En effet, les travaux de reconstruction permettent de suivre la répartition de cette information génétique au fil du temps. Les communautés porteuses de ces gènes de la sclérose en plaques appartenaient à la culture dite Yamna, installée il y a plus de 5 000 ans dans la steppe du Ponto (entre l’Ukraine, la Russie et le Kazakhstan actuels). Il est intéressant de noter que les mêmes gènes responsables de la susceptibilité à la sclérose en plaques confèrent une protection contre les infections causées par le contact avec le bétail. Ces communautés disposaient donc d’un avantage évolutif empoisonné qu’elles transmettaient aux Européens du Nord avec lesquels elles se sont hybridées. Selon l’un des auteurs de l’étude, Eske Willerslev, professeur à l’Université de Cambridge, « « Cette découverte pourrait changer notre vision de l’origine de la sclérose en plaques et de la manière de la traiter. »
Aujourd’hui, on compte deux fois plus de cas de cette maladie dans les pays du nord de l’Europe que dans les pays du sud. D’un point de vue génétique, les Yamna pourraient être les ancêtres des Européens du Nord et donc être à l’origine de cette différence.
Une étude approfondie de cette impressionnante banque de gènes anciens a révélé d’autres surprises. Parmi elles, les raisons de la variabilité morphologique entre les différentes communautés d’Européens.
Le continent européen a été peuplé d’humains modernes au cours de trois vagues migratoires. Il y a environ 45 000 ans, des chasseurs-cueilleurs venus d’Eurasie sont arrivés dans l’Europe ancienne. Plus tard, environ 10 000 ans avant notre ère, un bon nombre de colons sont arrivés du Moyen-Orient et une troisième contribution démographique a eu lieu il y a 5 000 ans, en l’occurrence depuis la frontière entre l’Europe de l’Est et l’Asie. Les anthropologues savent que ces migrations Ils ont généré des échanges génétiques entre de nouveaux parents et des populations archaïques installées sur le continent. Mais cet échange n’a pas été homogène : la différence de dispersion des gènes d’une vague à l’autre est responsable des différences physiologiques entre Européens du Nord et du Sud.

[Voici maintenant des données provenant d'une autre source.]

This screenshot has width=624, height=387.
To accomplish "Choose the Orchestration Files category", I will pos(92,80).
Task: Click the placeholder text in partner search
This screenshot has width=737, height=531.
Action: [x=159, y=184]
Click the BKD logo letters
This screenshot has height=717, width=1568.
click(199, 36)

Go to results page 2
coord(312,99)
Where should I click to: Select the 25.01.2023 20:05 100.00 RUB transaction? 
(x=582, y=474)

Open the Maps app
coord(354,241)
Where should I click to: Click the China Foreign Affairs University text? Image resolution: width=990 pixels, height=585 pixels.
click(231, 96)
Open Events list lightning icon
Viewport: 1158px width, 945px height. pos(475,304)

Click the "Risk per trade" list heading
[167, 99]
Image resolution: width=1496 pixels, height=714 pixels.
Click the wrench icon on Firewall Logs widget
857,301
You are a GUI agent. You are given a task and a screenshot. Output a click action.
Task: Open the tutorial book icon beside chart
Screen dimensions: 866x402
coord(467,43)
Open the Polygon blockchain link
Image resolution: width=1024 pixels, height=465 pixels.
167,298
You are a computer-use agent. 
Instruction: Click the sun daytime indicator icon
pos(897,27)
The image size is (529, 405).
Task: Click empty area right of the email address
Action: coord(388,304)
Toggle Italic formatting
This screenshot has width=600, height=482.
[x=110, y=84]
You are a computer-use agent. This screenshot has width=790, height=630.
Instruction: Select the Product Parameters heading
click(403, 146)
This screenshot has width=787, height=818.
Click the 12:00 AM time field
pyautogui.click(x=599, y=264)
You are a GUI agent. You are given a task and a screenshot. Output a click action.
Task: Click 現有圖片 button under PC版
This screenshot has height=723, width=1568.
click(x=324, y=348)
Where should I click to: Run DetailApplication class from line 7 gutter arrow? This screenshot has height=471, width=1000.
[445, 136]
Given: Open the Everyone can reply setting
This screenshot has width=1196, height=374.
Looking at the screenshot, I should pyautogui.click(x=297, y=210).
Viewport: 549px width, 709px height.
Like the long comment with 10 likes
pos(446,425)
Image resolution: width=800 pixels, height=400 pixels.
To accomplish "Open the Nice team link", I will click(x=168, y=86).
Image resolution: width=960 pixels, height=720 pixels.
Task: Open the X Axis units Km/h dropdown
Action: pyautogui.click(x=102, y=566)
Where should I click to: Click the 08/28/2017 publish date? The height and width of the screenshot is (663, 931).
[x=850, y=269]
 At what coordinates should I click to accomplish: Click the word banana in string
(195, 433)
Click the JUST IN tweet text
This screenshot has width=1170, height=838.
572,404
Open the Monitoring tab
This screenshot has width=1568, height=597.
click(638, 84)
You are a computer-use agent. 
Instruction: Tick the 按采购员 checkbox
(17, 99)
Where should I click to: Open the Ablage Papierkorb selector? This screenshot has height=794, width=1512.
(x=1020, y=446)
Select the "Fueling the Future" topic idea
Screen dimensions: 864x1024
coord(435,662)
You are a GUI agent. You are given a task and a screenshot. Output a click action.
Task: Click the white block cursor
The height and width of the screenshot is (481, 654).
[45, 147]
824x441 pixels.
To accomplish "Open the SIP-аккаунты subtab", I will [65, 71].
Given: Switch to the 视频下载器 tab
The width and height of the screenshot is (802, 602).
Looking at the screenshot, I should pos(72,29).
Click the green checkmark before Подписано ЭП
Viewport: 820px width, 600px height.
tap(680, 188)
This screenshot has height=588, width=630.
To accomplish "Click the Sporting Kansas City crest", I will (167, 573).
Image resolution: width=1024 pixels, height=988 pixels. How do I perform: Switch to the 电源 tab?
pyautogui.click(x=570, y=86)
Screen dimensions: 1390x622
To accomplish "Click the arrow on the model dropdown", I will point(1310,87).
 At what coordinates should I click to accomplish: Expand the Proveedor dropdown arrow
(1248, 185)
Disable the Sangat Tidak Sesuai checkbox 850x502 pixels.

Par exemple, les habitants des pays nordiques sont plus grands et ont la peau plus claire que les Méditerranéens car les premiers conservent davantage d’ancêtres génétiques parmi les familles de bergers arrivant de la steppe eurasienne.
Mais l’apparence ne fait pas tout. D’autres apports génétiques ont plus d’impact sur nos vies que quelques centimètres supplémentaires. Dans le nord-est de l’Europe, les gens courent aujourd’hui un plus grand risque de diabète et de maladie d’Alzheimer. Parce que? L’étude suggère que c’est parce qu’ils ont reçu plus de gènes lors des premières migrations de chasseurs il y a 45 000 ans.
De la même manière, on sait que nous, Européens, sommes la population avec le plus faible taux d’intolérants au lactose grâce au fait que nos gènes se sont rapprochés de ceux des sociétés agricoles orientales adaptées à la consommation de lait il y a 10 000 ans.
La nouvelle recherche ouvre une fenêtre sur l’étude de la variabilité génétique dans une perspective sans précédent. Jusqu’à présent, il est clairement connu que les mutations de l’ADN provoquent des changements biologiques qui peuvent façonner la capacité d’une population à survivre et à s’adapter. Mais on ne sait pas encore bien lesquels de ces changements façonnent la propension à souffrir d’une maladie ou d’une autre : en d’autres termes, Les gènes qui ont aidé nos ancêtres à survivre aujourd’hui constituent un lourd fardeau qui fait de nous les victimes de graves maux.
Les travaux aujourd’hui publiés apportent quelques indices sur la dispersion génétique des maladies neurodégénératives et auto-immunes, sur l’origine de maladies comme l’autisme et sur la raison pour laquelle certaines communautés sont plus sujettes à la dépression que d’autres.